At the time of the passage of the original act of March 11, 1885, the office of superintendent of schools was an elective office, independent, separate, and distinct from the office of district attorney. There is no conflict between the two statutes passed in 1887. The act approved February 23 consolidated the offices of district attorney and superintendent of schools. It provided that they should, after the first Monday in January, 1889, be held by one person, to be elected as district attorney, and to receive the compensation allowed by law to that office, and, in addition to his duties as district attorney, to perform the additional duties of superintendent of schools, " without additional compensation." The subsequent amendatory act, approved March 5, has no reference whatever to the subject matter of the prior act of February 23, but relates exclusively to the act approved March 11, 1885, and was passed for the sole purpose of changing the compensation of the sheriff from fees to a salary.

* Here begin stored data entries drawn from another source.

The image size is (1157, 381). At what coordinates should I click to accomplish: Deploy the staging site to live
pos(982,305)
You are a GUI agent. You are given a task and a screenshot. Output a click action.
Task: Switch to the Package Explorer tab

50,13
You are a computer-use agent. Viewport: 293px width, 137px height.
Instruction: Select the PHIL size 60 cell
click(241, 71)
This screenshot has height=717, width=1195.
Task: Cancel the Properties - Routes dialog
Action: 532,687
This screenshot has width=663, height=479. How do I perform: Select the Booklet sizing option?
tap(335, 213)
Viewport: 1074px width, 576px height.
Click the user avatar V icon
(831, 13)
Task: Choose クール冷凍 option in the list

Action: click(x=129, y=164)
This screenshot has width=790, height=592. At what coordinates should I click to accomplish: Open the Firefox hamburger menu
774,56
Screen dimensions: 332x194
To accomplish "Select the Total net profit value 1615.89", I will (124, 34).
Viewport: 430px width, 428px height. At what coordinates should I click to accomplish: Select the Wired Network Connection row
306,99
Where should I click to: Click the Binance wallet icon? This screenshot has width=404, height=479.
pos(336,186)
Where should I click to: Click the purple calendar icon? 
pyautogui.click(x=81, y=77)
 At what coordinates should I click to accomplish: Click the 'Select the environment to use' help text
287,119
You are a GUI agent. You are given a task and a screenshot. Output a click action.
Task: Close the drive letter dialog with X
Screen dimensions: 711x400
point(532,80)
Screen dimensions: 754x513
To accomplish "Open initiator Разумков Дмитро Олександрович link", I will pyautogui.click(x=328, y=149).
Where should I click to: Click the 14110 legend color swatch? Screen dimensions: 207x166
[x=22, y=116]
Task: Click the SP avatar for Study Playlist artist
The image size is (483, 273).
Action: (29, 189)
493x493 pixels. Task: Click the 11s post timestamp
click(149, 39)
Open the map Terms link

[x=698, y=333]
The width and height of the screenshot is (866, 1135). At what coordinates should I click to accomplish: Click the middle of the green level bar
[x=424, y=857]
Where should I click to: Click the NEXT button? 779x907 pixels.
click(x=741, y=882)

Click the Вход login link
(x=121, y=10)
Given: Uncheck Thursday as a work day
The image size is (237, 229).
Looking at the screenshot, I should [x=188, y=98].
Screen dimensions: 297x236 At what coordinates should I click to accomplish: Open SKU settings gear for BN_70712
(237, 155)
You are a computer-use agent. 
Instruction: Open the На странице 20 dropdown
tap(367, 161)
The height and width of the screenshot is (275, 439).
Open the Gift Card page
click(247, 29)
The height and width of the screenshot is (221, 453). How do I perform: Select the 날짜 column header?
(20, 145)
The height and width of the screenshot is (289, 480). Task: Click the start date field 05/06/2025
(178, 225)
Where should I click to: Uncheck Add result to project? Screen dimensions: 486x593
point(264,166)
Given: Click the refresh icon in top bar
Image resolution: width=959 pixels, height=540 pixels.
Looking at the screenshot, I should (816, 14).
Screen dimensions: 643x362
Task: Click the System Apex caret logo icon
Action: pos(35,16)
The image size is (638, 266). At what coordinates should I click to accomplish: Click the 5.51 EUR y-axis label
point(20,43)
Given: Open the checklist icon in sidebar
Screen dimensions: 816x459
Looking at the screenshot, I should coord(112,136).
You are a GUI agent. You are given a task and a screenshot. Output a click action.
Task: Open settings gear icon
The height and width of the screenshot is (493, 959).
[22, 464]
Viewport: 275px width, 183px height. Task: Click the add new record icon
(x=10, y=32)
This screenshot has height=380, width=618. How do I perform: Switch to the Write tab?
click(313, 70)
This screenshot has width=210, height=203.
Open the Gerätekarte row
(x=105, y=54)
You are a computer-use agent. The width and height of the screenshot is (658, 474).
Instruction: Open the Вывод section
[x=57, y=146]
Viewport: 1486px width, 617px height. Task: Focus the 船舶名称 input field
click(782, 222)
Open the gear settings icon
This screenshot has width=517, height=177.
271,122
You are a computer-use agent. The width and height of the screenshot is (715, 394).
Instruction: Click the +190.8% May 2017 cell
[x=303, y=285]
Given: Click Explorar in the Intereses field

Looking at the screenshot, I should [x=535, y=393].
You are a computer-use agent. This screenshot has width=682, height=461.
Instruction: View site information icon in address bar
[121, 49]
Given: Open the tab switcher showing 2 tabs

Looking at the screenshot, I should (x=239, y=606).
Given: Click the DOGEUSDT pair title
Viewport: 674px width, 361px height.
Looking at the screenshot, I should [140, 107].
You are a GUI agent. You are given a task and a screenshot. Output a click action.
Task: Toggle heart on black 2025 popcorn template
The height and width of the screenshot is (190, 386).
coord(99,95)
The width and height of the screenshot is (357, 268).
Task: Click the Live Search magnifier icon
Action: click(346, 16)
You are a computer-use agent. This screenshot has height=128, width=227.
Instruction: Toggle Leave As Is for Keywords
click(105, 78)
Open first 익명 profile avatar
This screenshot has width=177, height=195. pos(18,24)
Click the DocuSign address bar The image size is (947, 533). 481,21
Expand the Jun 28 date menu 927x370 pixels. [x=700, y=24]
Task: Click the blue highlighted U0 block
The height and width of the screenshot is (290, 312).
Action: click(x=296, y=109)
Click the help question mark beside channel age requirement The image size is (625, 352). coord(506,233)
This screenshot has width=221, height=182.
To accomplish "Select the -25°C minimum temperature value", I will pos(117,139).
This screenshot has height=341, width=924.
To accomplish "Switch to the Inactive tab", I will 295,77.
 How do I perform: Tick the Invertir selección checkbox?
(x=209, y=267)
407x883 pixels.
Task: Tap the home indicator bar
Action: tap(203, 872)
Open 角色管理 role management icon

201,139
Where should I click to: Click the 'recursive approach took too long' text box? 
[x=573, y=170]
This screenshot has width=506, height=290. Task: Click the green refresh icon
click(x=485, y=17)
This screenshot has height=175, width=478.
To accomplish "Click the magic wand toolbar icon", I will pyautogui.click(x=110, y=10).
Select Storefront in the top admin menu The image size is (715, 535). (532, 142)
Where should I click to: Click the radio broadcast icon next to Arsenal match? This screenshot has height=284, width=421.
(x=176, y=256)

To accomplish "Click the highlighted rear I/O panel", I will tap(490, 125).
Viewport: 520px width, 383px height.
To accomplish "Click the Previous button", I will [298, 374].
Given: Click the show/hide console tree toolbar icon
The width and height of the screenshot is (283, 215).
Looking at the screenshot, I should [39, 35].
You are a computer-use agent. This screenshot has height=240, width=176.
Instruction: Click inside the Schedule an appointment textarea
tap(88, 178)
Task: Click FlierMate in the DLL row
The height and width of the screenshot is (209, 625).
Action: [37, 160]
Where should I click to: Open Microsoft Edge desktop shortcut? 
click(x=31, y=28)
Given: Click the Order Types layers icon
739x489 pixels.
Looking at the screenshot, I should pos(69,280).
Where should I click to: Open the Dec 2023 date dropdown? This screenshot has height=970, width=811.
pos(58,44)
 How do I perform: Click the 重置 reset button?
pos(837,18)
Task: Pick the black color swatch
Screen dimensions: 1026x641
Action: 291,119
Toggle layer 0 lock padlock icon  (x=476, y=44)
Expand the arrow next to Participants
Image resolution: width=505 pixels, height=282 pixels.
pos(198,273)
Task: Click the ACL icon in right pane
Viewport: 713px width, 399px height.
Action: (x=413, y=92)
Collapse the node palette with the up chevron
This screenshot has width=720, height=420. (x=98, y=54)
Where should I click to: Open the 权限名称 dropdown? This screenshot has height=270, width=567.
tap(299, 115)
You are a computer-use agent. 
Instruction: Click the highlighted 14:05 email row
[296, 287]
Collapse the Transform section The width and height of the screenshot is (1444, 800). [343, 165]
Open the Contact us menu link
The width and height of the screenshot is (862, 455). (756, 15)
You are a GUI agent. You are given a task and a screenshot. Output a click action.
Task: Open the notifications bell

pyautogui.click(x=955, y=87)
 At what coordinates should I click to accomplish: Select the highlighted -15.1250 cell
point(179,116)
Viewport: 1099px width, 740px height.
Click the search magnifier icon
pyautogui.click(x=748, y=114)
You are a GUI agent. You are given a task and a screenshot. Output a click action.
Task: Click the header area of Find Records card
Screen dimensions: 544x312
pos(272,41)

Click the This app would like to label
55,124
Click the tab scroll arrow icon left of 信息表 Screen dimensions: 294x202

Under the constitution of this state, no act of the legislature could be "amended by reference to its title only, but in such case the act as revised, or section as amended, shall be re-enacted and published at length." (Article IV, Sec. 17.) In order to make the desired change in the compensation of the sheriff, the legislature, in pursuance of this constitutional provision, re-enacted all the other provisions contained in section 5 of the act of March 11, 1885. The object and purpose of the act of March 5, 1887, being entirely foreign and distinct from that of the act of February 23, 1887, it necessarily follows that the claim of relator that the amendatory act of March 5th, being the later act, repealed the former act of February 23d, requiring the district attorney to perform the duties of superintendent of schools without compensation, by implication, is utterly devoid of any merit whatever. The intention of the legislature in the passage of these acts, is so clear, plain, positive and certain that a reference to the statutes is all that is needed to decide the question. Mandamus denied.